Directive – Write out the rows again, starting with the one that has "of Partners (vendors)" and ending after the one that has "label: 본문 바로가기". Swap "clicked" for "tapped" and change nothing else.

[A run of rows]
* Begin *
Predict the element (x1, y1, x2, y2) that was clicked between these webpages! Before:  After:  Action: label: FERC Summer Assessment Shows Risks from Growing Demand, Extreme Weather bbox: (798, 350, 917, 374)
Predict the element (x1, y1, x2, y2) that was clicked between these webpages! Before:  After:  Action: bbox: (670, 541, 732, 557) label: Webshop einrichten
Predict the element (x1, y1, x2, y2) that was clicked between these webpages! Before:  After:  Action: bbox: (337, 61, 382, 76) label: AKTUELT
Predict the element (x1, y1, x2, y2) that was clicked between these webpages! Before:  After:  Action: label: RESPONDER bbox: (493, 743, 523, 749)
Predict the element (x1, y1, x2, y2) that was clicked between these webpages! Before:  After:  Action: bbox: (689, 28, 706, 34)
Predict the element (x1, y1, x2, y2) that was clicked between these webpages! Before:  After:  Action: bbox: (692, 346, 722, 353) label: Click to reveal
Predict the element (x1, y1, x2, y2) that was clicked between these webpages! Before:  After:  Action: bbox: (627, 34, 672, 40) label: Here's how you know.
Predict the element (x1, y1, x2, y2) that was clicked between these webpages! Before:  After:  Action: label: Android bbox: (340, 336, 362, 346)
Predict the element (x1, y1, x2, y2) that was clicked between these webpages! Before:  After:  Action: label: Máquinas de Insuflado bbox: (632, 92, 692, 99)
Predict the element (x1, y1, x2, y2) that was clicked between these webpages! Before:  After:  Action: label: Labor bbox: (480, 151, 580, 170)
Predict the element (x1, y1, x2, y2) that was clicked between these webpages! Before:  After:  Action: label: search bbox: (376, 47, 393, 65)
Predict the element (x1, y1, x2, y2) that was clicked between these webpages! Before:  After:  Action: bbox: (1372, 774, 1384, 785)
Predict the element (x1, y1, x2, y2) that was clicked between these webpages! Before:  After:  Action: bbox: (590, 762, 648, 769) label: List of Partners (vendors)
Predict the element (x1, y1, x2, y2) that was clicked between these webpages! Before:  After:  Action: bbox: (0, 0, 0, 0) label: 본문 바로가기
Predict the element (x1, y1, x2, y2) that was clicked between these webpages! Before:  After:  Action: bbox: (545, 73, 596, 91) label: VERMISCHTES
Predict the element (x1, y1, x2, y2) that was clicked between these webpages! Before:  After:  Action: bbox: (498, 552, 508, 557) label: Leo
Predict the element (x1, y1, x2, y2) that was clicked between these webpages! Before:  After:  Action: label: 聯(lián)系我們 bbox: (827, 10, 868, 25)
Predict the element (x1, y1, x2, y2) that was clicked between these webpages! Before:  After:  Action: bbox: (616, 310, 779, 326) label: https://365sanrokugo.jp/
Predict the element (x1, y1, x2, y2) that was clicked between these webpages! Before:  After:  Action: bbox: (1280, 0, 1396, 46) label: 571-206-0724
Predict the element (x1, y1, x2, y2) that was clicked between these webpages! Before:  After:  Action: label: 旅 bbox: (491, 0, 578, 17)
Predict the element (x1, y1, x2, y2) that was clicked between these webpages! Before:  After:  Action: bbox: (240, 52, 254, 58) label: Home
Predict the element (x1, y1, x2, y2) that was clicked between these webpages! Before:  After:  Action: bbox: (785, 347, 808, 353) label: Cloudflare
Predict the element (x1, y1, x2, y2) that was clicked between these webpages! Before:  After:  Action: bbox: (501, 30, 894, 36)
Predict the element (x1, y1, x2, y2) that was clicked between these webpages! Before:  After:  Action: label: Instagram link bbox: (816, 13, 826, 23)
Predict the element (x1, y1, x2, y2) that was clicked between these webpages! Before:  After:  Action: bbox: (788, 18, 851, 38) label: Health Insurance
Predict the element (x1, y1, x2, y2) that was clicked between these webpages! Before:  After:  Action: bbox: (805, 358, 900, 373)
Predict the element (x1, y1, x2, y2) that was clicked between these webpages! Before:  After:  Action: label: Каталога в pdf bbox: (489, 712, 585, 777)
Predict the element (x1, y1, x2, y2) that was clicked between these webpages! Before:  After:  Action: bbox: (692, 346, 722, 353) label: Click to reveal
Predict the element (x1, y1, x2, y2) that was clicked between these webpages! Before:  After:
* End *
Task solution –
Predict the element (x1, y1, x2, y2) that was tapped between these webpages! Before:  After:  Action: bbox: (590, 762, 648, 769) label: List of Partners (vendors)
Predict the element (x1, y1, x2, y2) that was tapped between these webpages! Before:  After:  Action: bbox: (0, 0, 0, 0) label: 본문 바로가기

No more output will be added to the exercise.